Another dismounting and remounting (how many more???) of the whole engine to fit the heads gave the pleasant result of having the parts positively checked for smooth moving. 



Marcello

---

*) On drawing B1-D, I could not find a way to calculate the distance from the top centre hole to the bearing centre.
Bet I made some error when I took it from the graphics scale.


----------



## ausdier (May 2, 2012)

Is this what you got ??


----------



## mzetati (May 2, 2012)

Cannot say about the 3".25, I don't think I have the sheet of cheese paper I used to write it down, still.
Can still measure the distance between the centers, tho. But not at the moment.
Thank You for showing me how: NOW, it is obvious.

Marcello


----------



## JorgensenSteam (May 2, 2012)

That measurement is close, but the rod slopes down across the top, it is not flat.
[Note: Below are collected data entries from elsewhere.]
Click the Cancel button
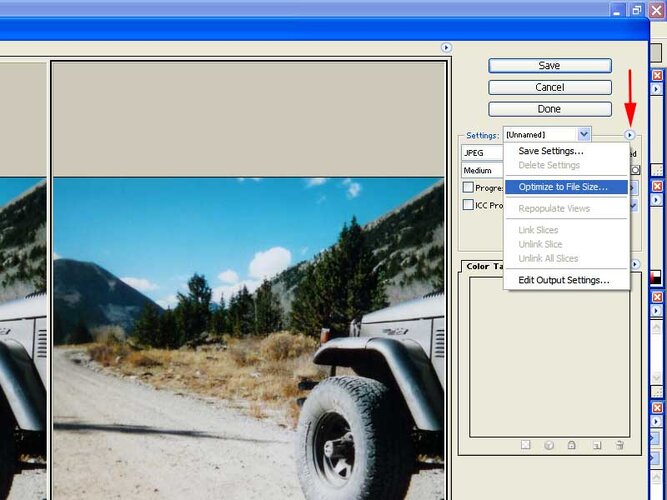 click(550, 87)
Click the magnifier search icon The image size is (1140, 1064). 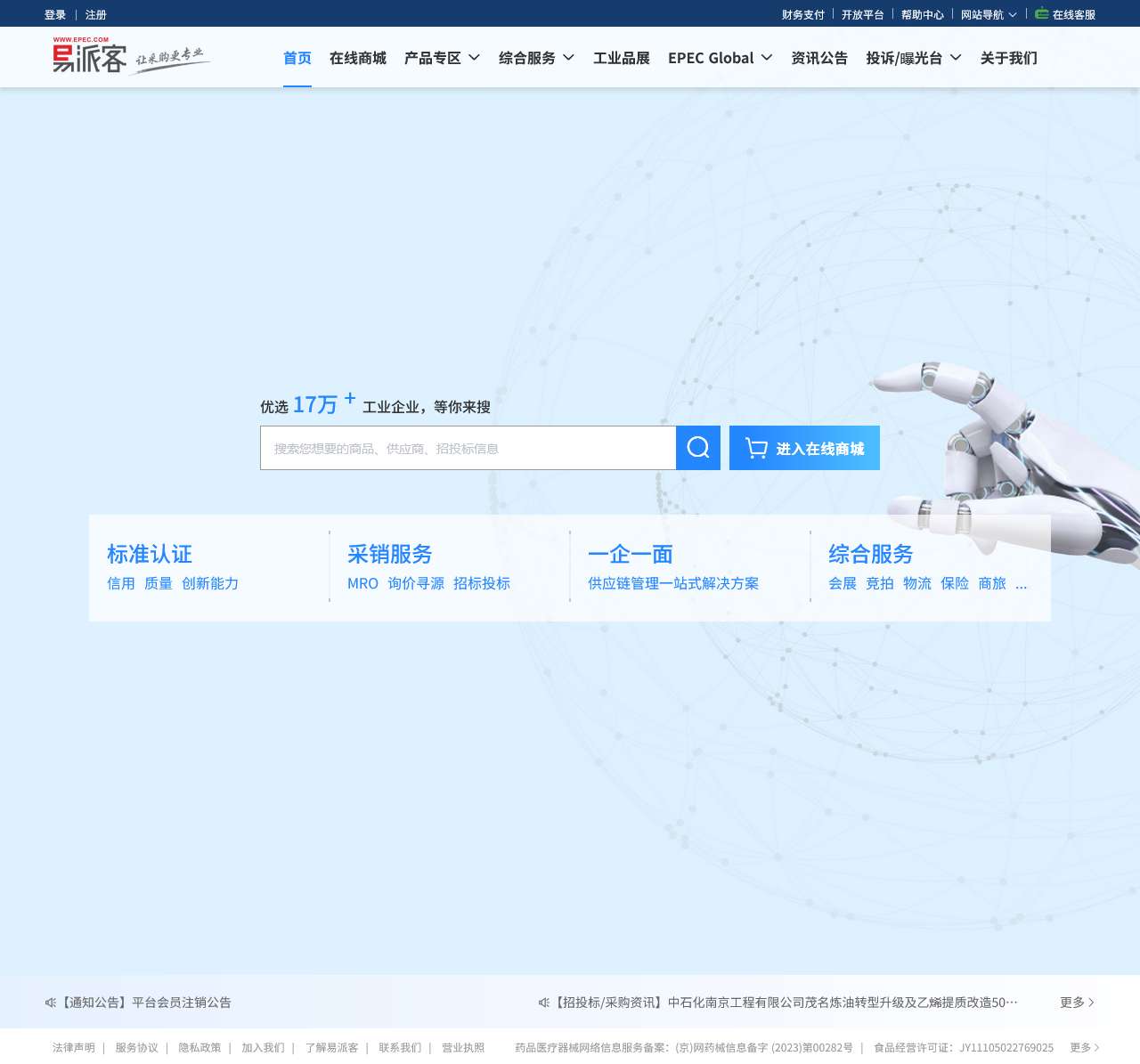698,448
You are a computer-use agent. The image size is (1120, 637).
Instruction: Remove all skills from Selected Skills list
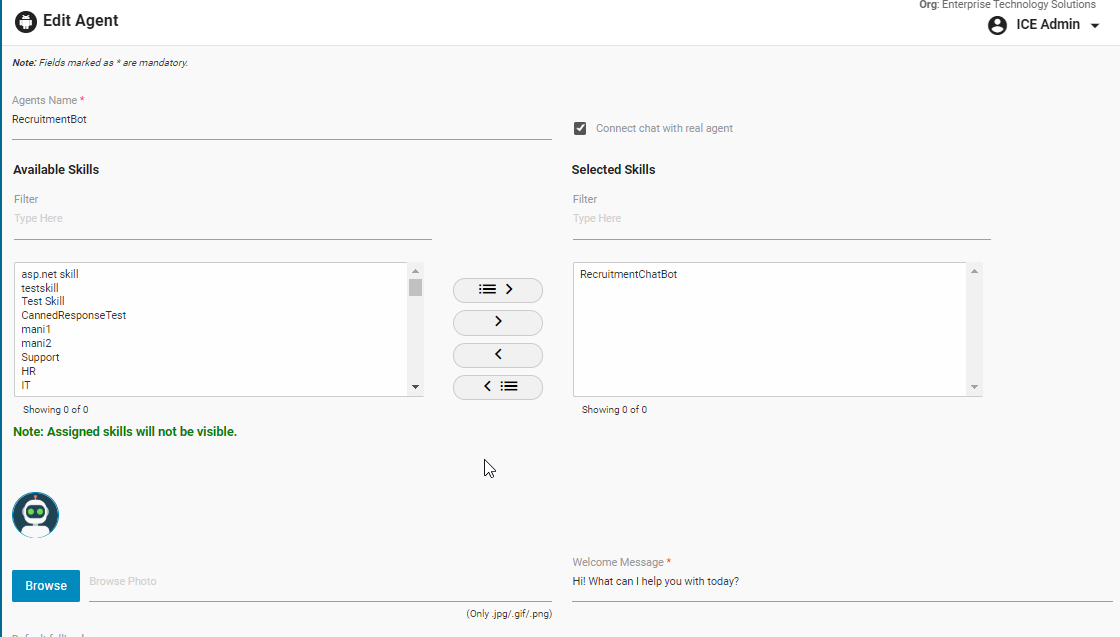(x=497, y=387)
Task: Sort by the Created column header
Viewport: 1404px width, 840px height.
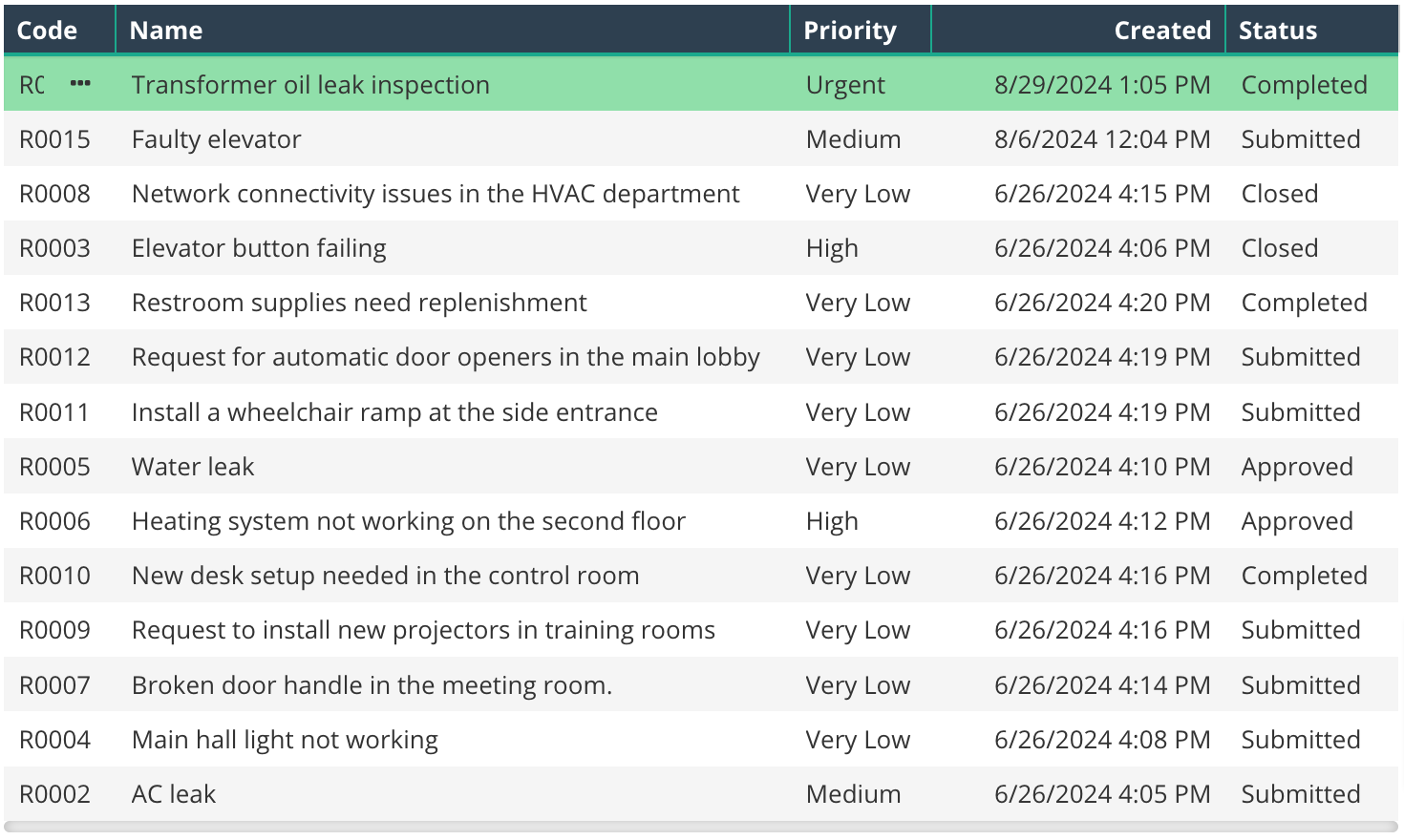Action: click(x=1161, y=30)
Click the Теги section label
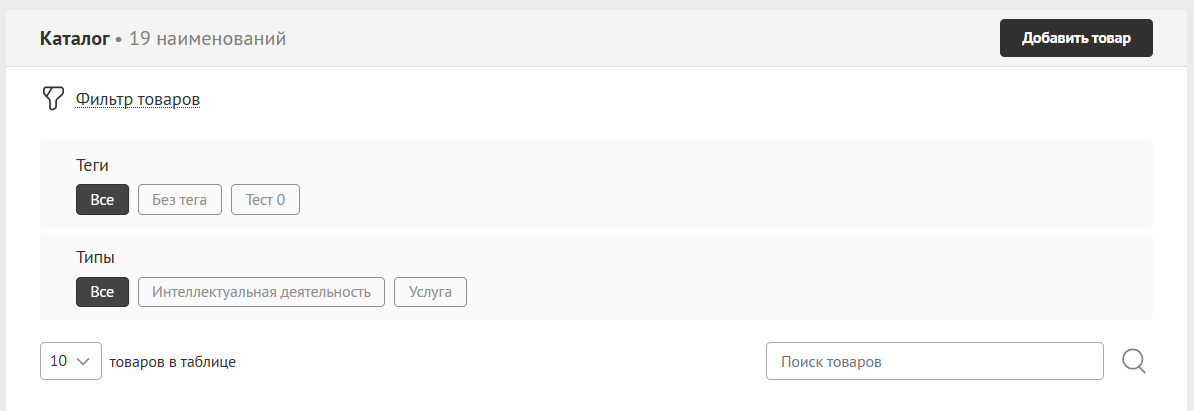Viewport: 1194px width, 411px height. (x=92, y=165)
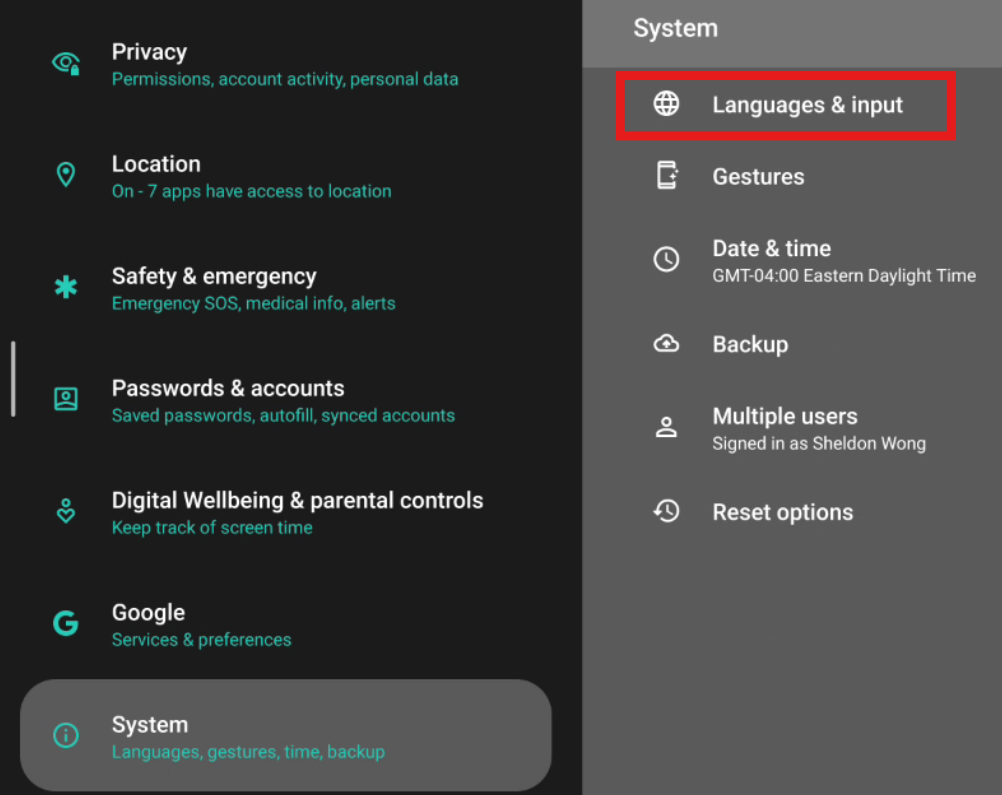Click the Google G icon
This screenshot has width=1002, height=795.
pos(66,623)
The correct distance is 3.21".


----------



## kustomkb (May 2, 2012)

That is some beautiful work you are doing Marcello!

I enjoy seeing your nice set-ups.


----------



## JorgensenSteam (May 2, 2012)

CAD version.


----------



## mzetati (May 3, 2012)

UNIcastings  said:
			
		

> That measurement is close, but the rod slopes down across the top, it is not flat.
> 
> The correct distance is 3.21".



Oh well, I had written the measure taken on the scale on the drawing itself: 3" 7/32. Same value on the part itself: close enough, for my standards.
Not that I mind much about those missing 5.5mm (as long as the engine will run): as usual with my engines, from some point on the build has to switch towards the 'made to fit', taking the figures printed on the paper as general ideas about the parts dimensions. THAT'S DUE TO THE ROUNDINGS TO THE CLOSEST METRIC HUNDRETH WHILE CONVERTING FROM IMPERIAL MEASUREMENTS (and I dare You to believe into that. ;D ;D ;D). 
Please, do not ask why I'm rarely working on metric plans.

On that same drawing, the left and right bearing are quoted at two different values: 3.5" and 3.345": I chose the second, being the same value as the distance among the cylinder axes.

Marcello


----------



## ausdier (May 3, 2012)

Hi UNI.
Just wondering how you actually came up with the amount of slope for the top if that is the case ?
Also if it was to the top it would be to the top of what appears to be a web and that web should be shown on the side views.
If you look all 3 top bosses are in line and the measurement is to the top of the bosses.
Just MTCW.


----------



## JorgensenSteam (May 3, 2012)

The drawings were developed by disassembling and measuring the engine shown below, built in 2004 by Bob Jorgensen.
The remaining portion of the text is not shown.